I couldn’t take it! I was going crazy being left behind like this. Not to mention the psychotic break I experienced from the conversation Mycah and I had right before he left me.
“You healed me, Nariella. You did it. Not me. You.” He tucked my long, dark brown hair behind my ear, waiting for my reaction. I could hardly make out his scent from the strong smell of briny ocean water that enveloped us.
“Huh?” was all I could muster. I think I heard my brain crack. Or maybe it was the sound of my world beginning to shatter...
“You’re not human, love. Don’t you know that? You couldn’t possibly think someone with sparkling violet eyes like yours would be human.” He lightly chuckled as he searched my eyes for the truth. His English accent that painted his velvety voice was way too sexy, but the words did not escape me, and they made for a good distraction to how alluring he was.
“What are you saying? Of course I’m human. My eyes...it’s just a strange anomaly. That’s all. I am human. I mean, sure I’ve always known I wasn’t normal but only in the sense of my craziness. I’m human, Mycah.” I pulled back from him and started to walk away in the opposite direction of where we stood on the beach along the Atlantic Ocean. I couldn’t take this. I wasn’t even sure I could handle him not being human. And Rydan...my god...Rydan....
“Nariella. You’re a Healer. Do you have any idea what this means?” Mycah caught up to me with little effort. I tried to walk faster but it was no use...No pace I reached could be fast enough to out run Mycah. He was too powerful. His special abilities were insanely high off the crazy chart.
I immediately dropped to my knees, sinking into the rough sand below. How? How was this even possible?
“How?” I echoed my thoughts in a whisper.
“Yo! Nari! Earth to Nari!” Zaylie’s high-pitched Australian accent combined with a knock on my head snapped me out of my daydreaming. Whether I was awake or asleep, I was assaulted by memories of the moments my world got flipped upside down like a burning pancake.
“Oh, what? Sorry, I was...distracted.” I lightly shook my head and looked around. Empty. The classroom meant for our Literature class had already been cleared out.
“Class ended five minutes ago. We’re going to be late for our next one. You okay?”
“No. I’m not okay, Zaylie. I’m not okay.” I roughly grabbed my things and headed for the door. She followed.
“What’s wrong? You’ve been acting so strange all week,” she grabbed me by the arm making me spin around to face her. “You can tell me. What’s going on, Nari?”

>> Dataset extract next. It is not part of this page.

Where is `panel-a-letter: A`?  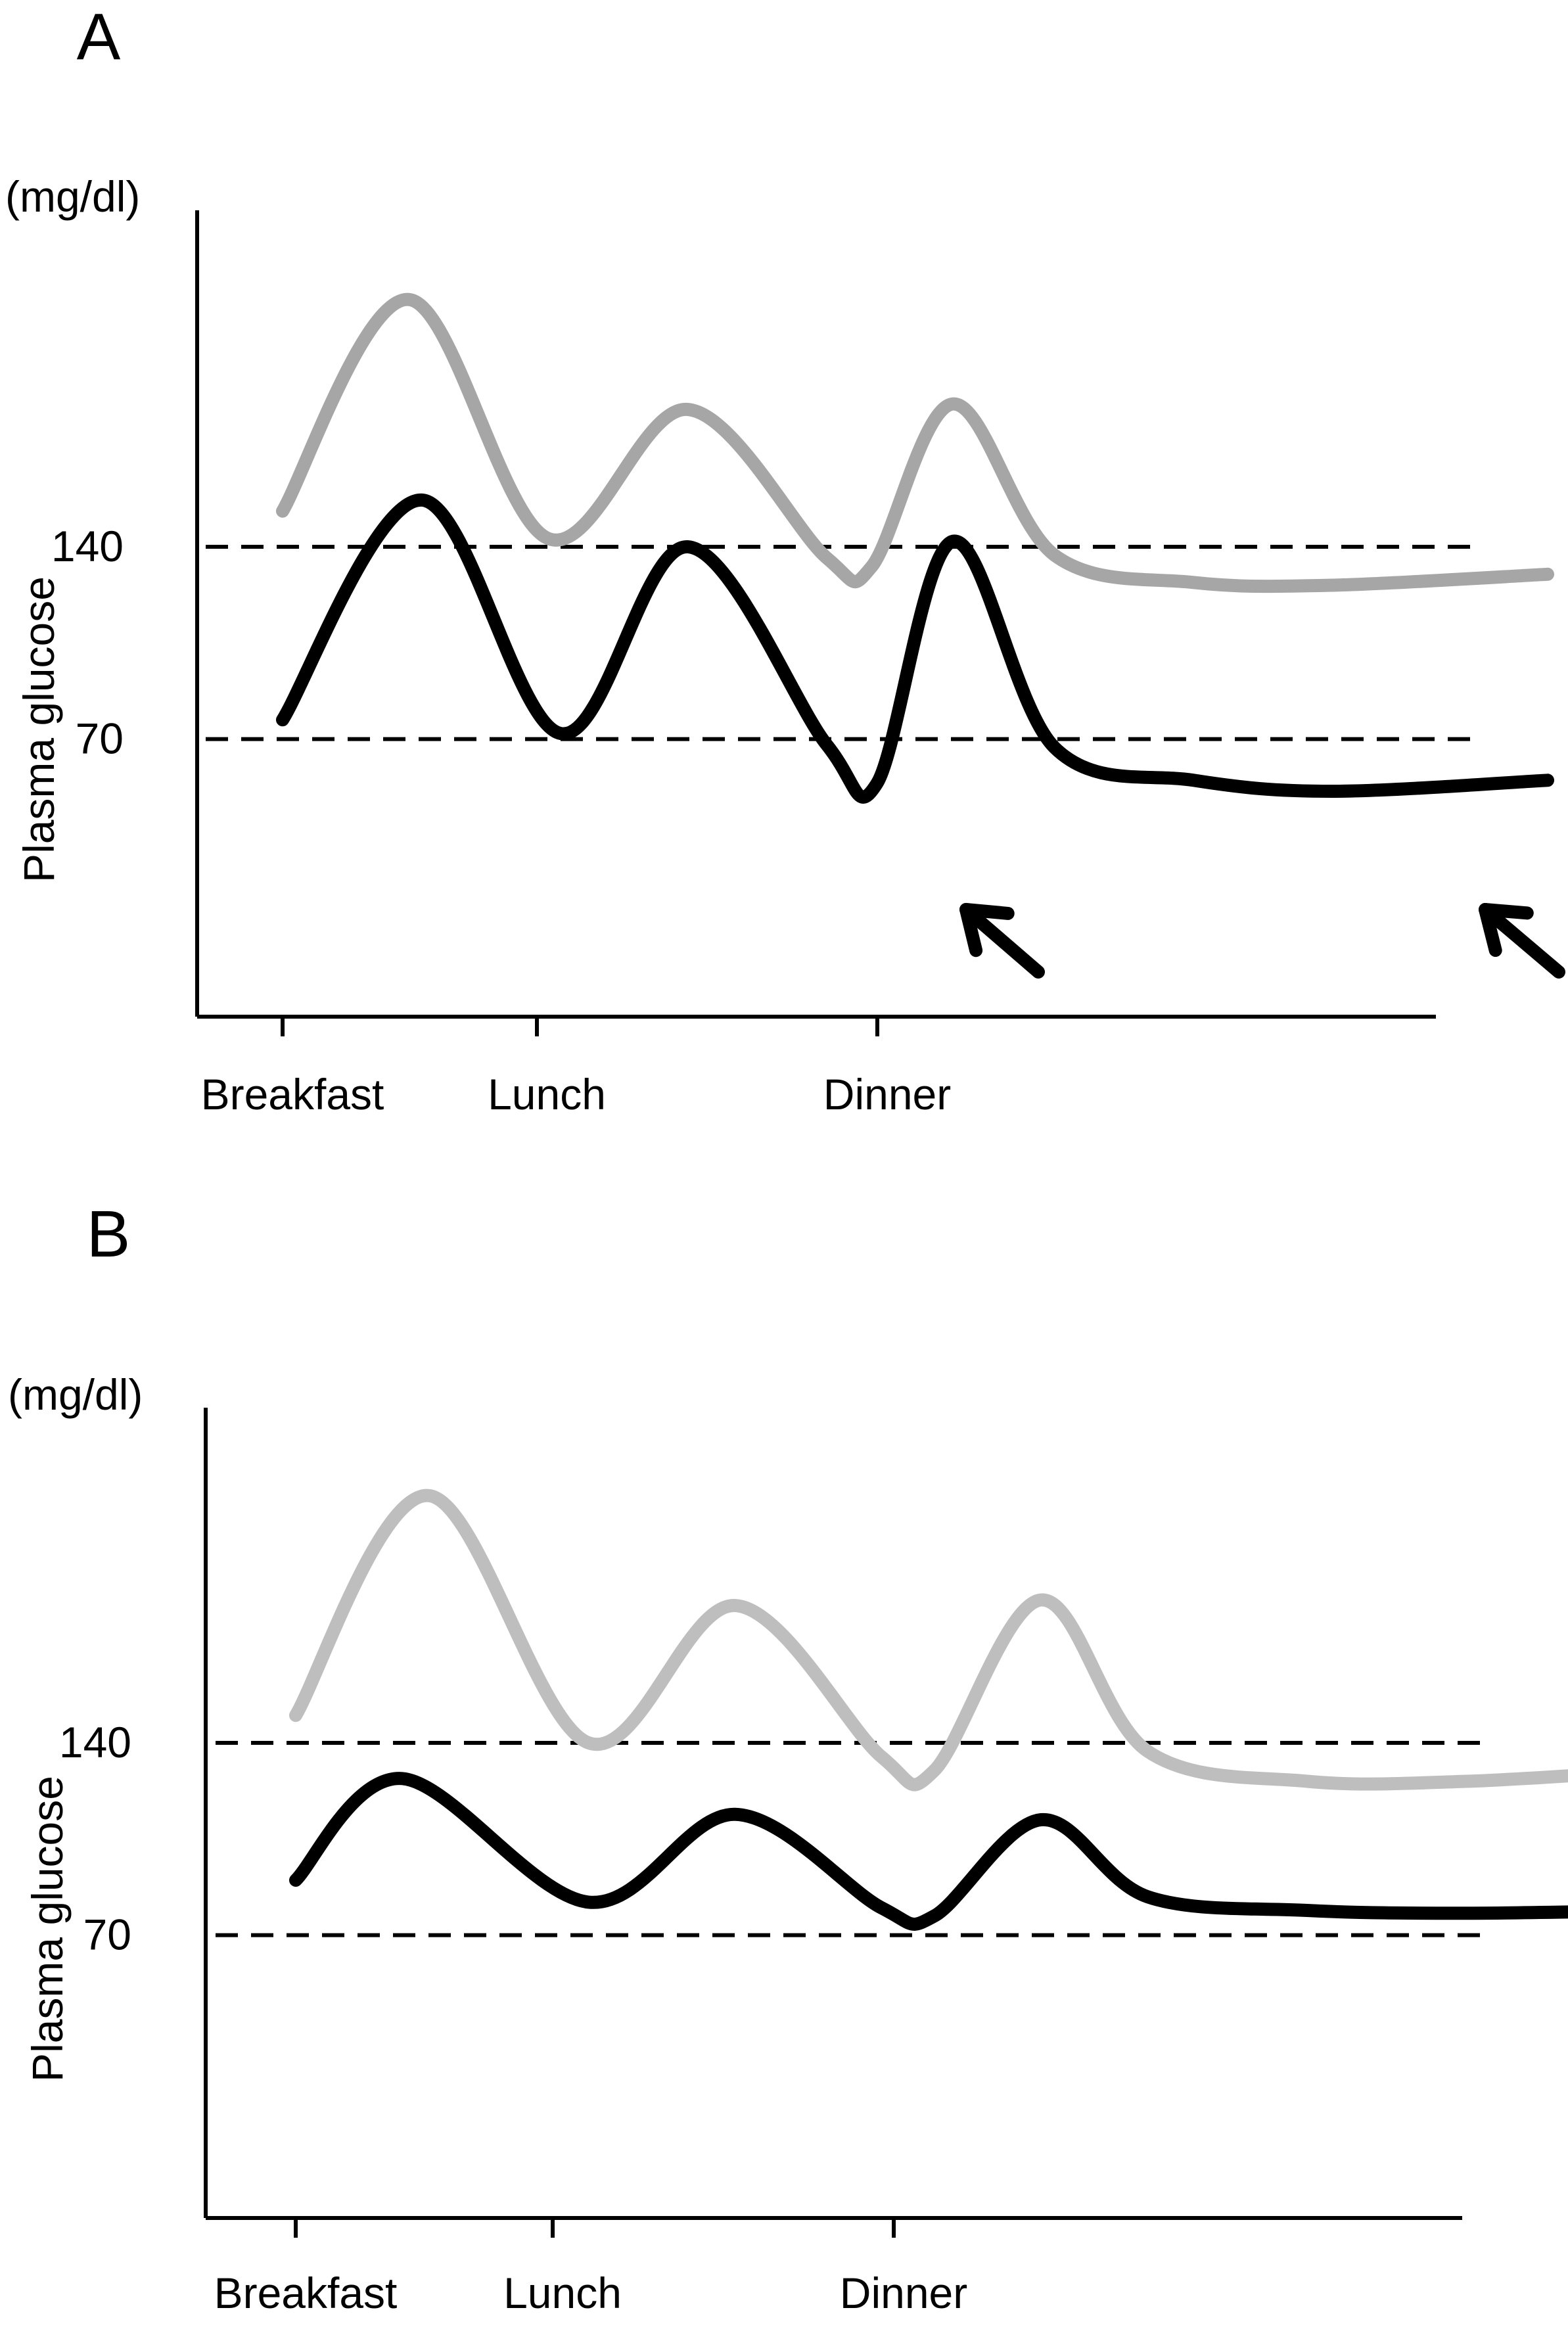
panel-a-letter: A is located at coordinates (99, 37).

I stared into her soft, golden-brown eyes and hesitated. It was tempting.
Very tempting.
I wanted to break down and spill every detail I kept bottled up inside of me since the day Mycah crashed into my life. But could I? Would I be breaking some kind of elf law or something? As much as I loved Zaylie, I didn’t exactly want to be carted off by the elf police and thrown into elf prison. Or hung by elf executioners.
Okay, I really had no idea how any of it worked...and my brain could not get over the word ‘elf.’

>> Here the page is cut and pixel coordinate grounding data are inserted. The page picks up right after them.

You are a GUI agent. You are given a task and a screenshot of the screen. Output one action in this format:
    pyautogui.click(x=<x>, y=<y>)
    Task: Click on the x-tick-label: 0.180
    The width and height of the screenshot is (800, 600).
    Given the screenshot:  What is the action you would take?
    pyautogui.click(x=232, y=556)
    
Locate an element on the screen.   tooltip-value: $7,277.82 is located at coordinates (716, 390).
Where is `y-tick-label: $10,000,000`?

“Well?” she said. Sincerity, trust, and love were all injected into that one little word as she squeezed my arm. I looked around the hallway for nobody’s benefit but my own, because we were alone. Everyone else was already sitting in class waiting for the final bell that was about to ring any second.

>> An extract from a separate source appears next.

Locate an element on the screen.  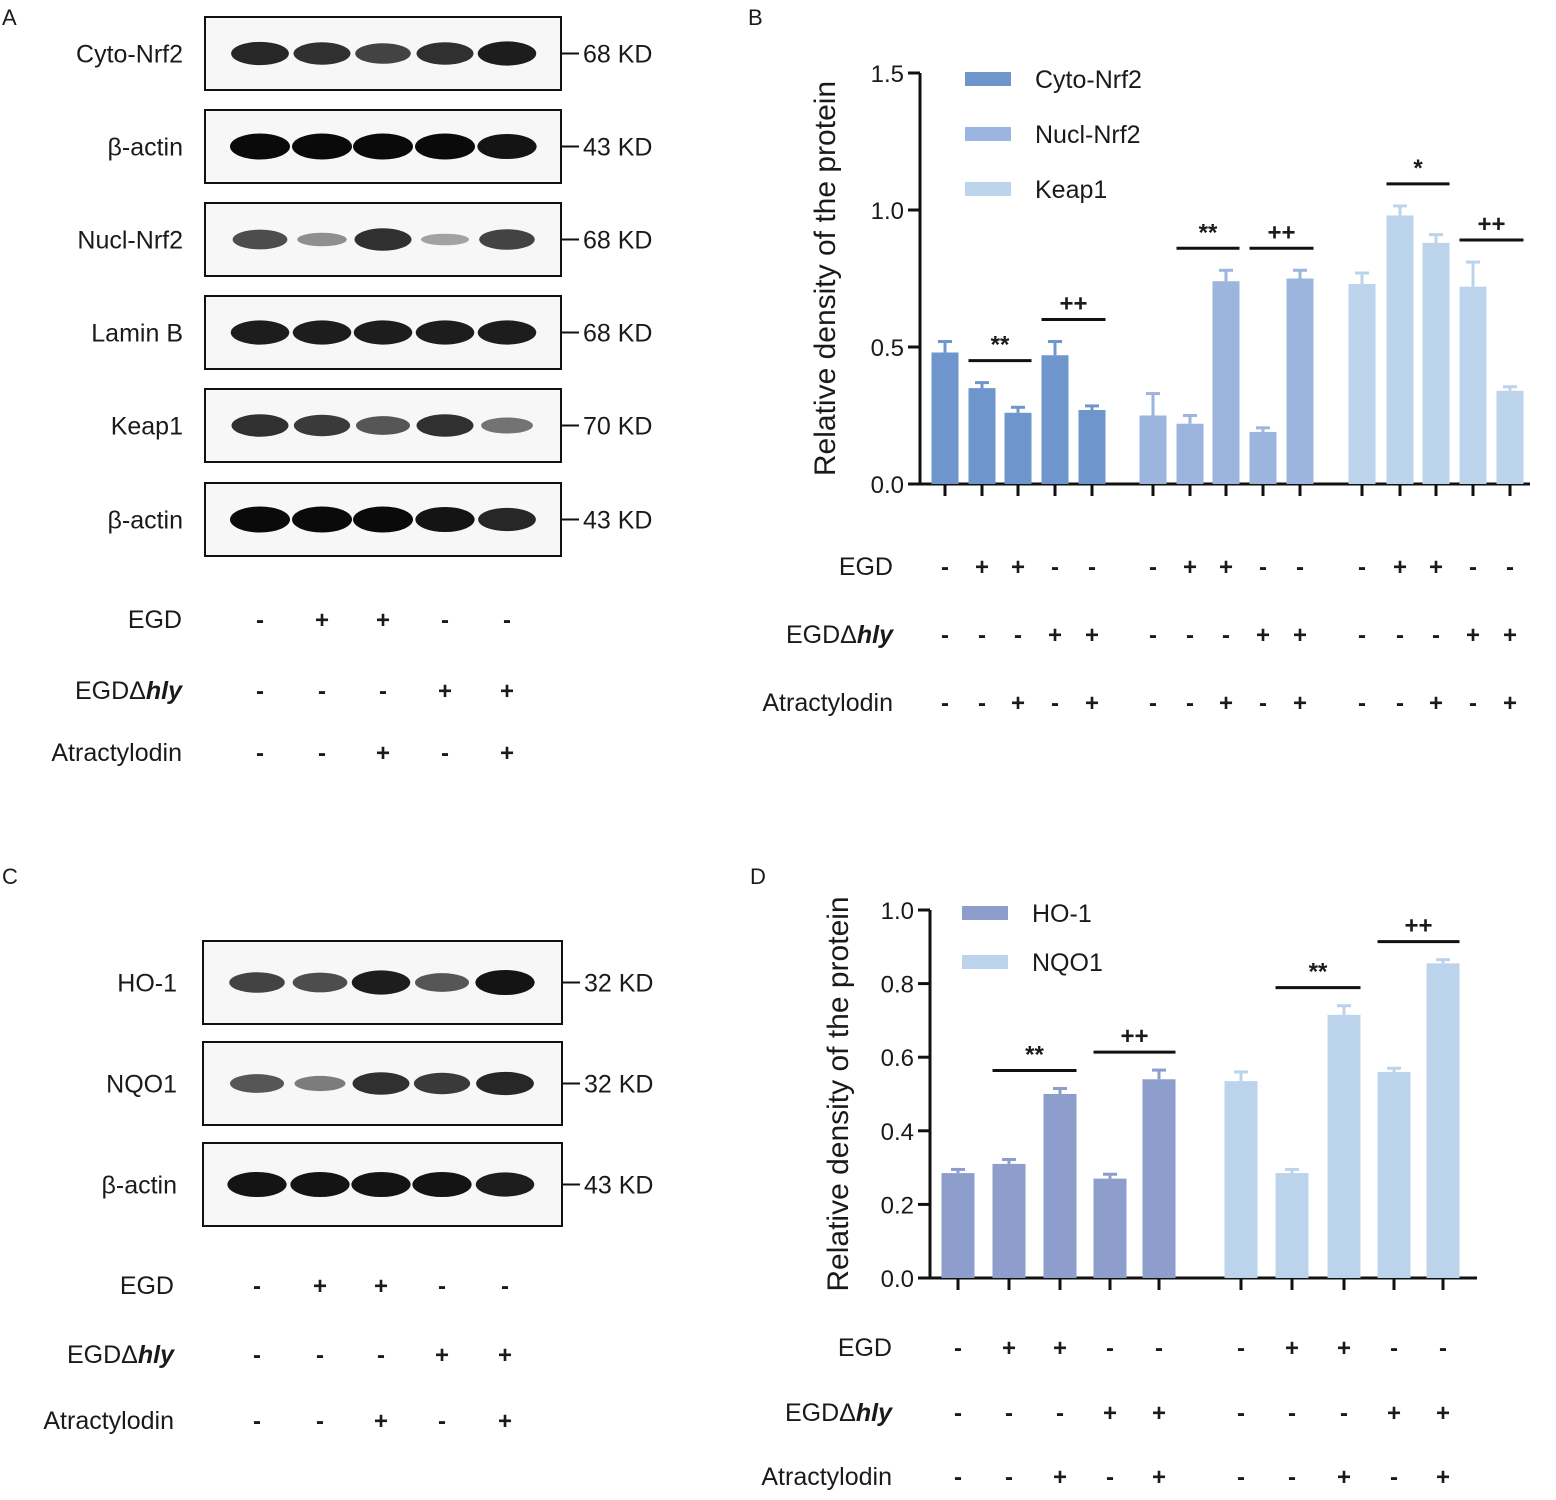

“Okay. Wanna ditch?” I whispered. I had no idea why I was whispering, but I’d never cut class before and felt a bit of sneakiness was in order. Yes, I was an eighteen year old who acted more like an eight year old. What could I say?
“What?! Are you serious?” she matched my whisper.
“As a heart attack,” I answered firmly.
“Let’s do it,” she whispered with a grin. I grinned in return, which felt foreign and weird, like I hadn’t truly smiled in years, as we linked arms and started tip-toeing down the hallway toward the exit. “Why are we whispering?”